ASSIGNMENT -> For the entries that follow, retype exactly the lines from the one containing "How do I perform: Click the Dikirim" to the one containing "1342x896 pixels. How", inclusive, and only those. Images stay out of the copy.

MATERIAL PROVIDED ->
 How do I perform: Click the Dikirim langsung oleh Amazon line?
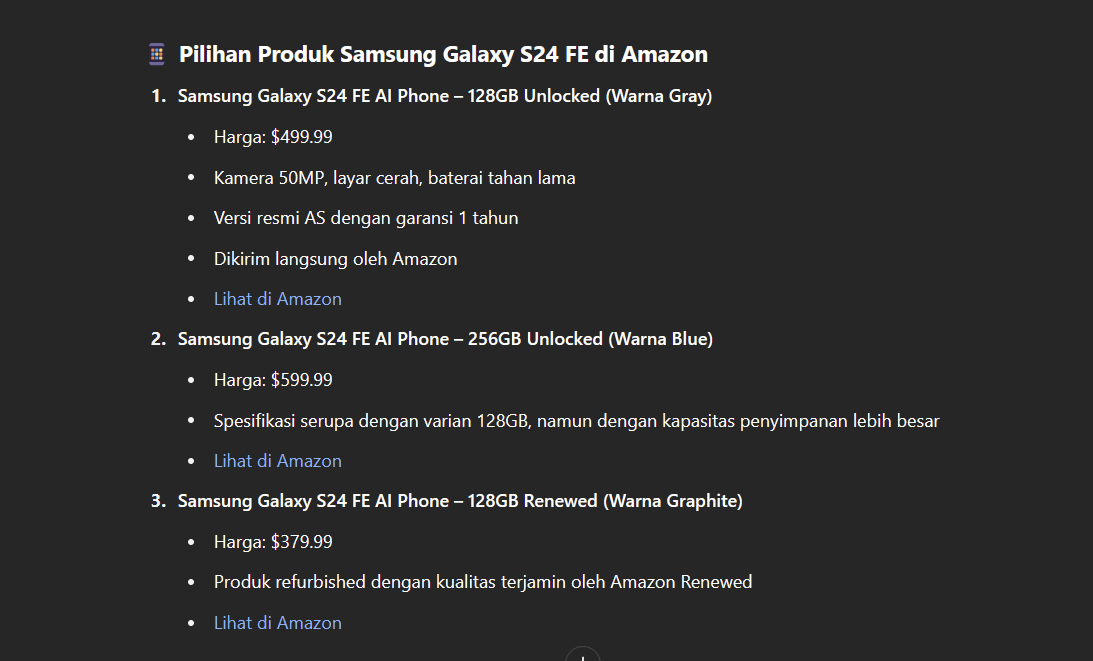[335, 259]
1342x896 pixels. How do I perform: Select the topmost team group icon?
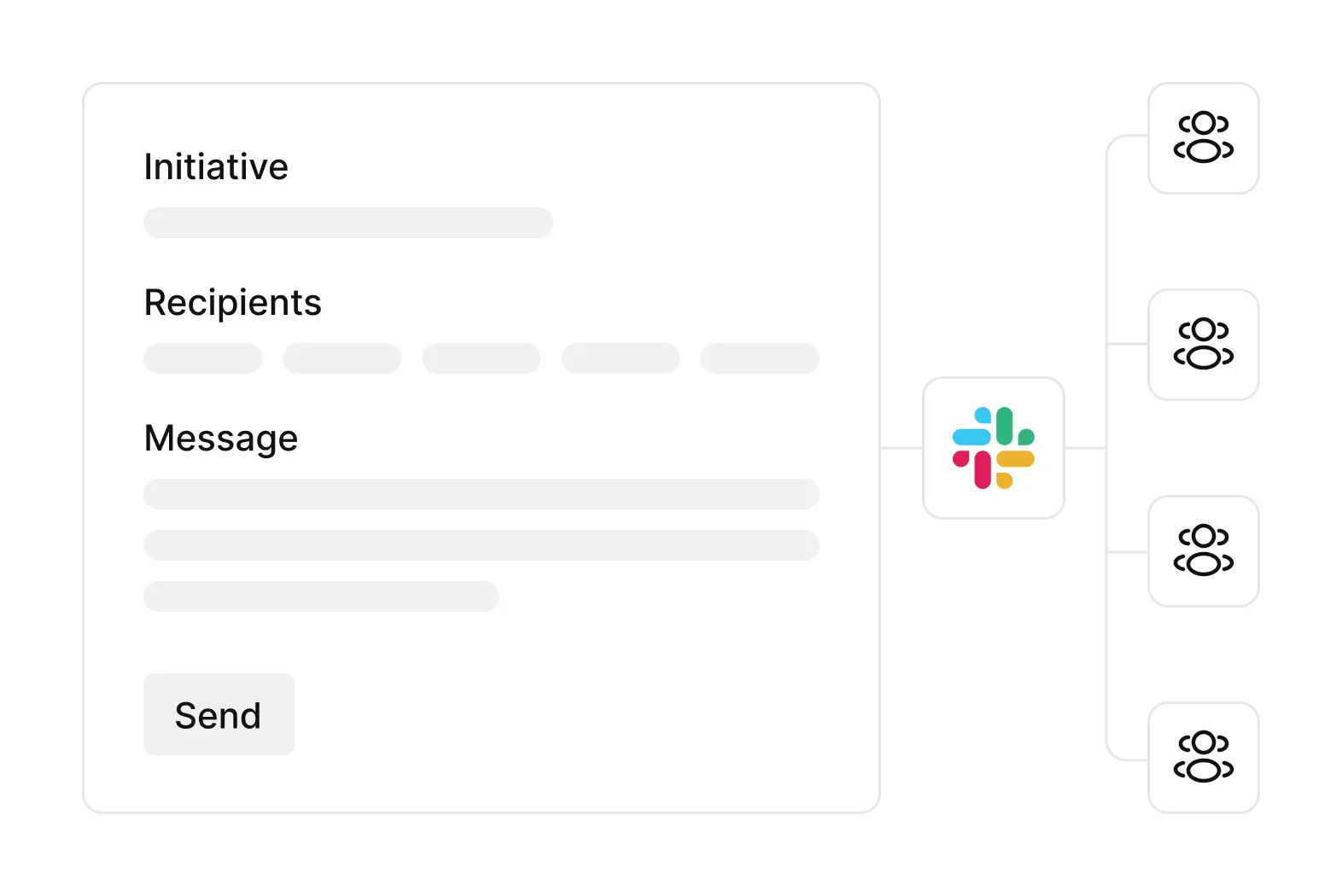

==

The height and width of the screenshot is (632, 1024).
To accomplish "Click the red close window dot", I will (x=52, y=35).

...

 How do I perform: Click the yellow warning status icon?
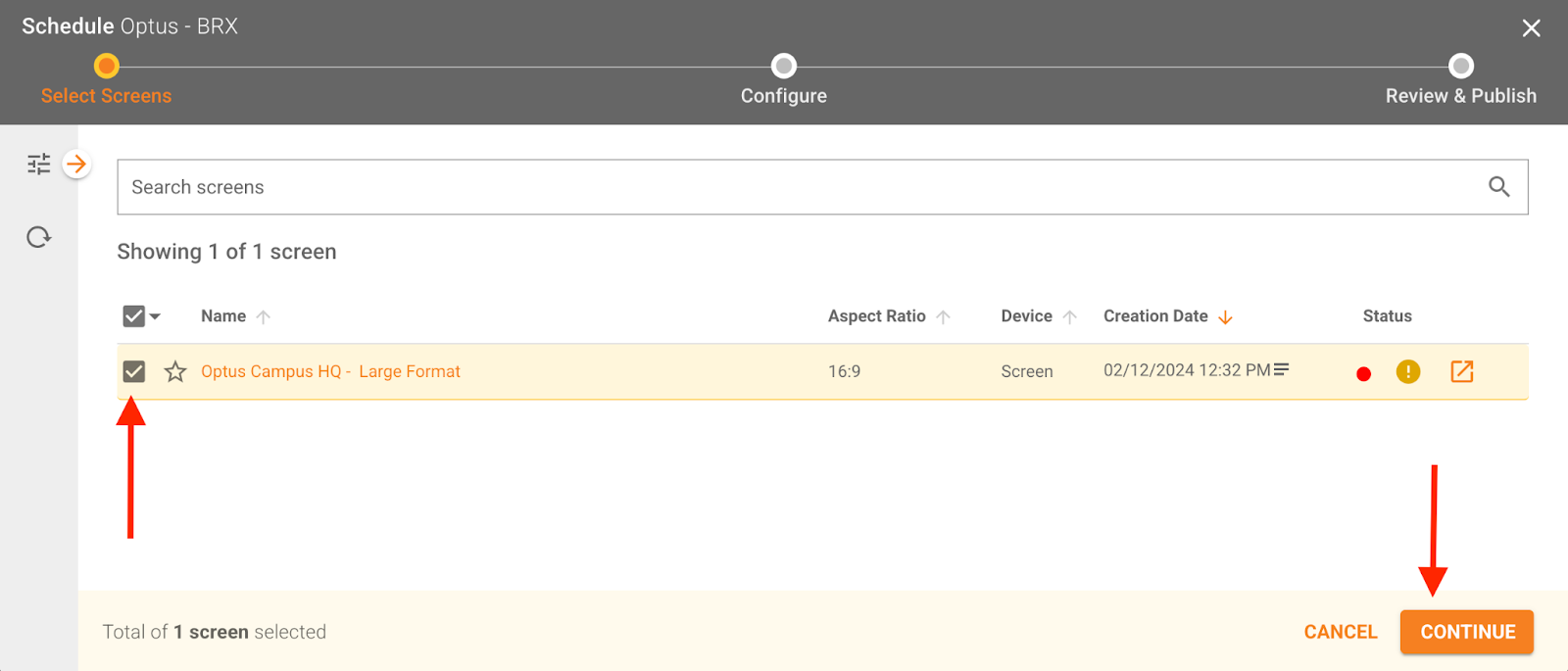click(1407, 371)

RESULT OF THE TASK ->
 How do I perform: Click the Dikirim langsung oleh Amazon line?
[335, 259]
1342x896 pixels. How do I perform: Select the topmost team group icon?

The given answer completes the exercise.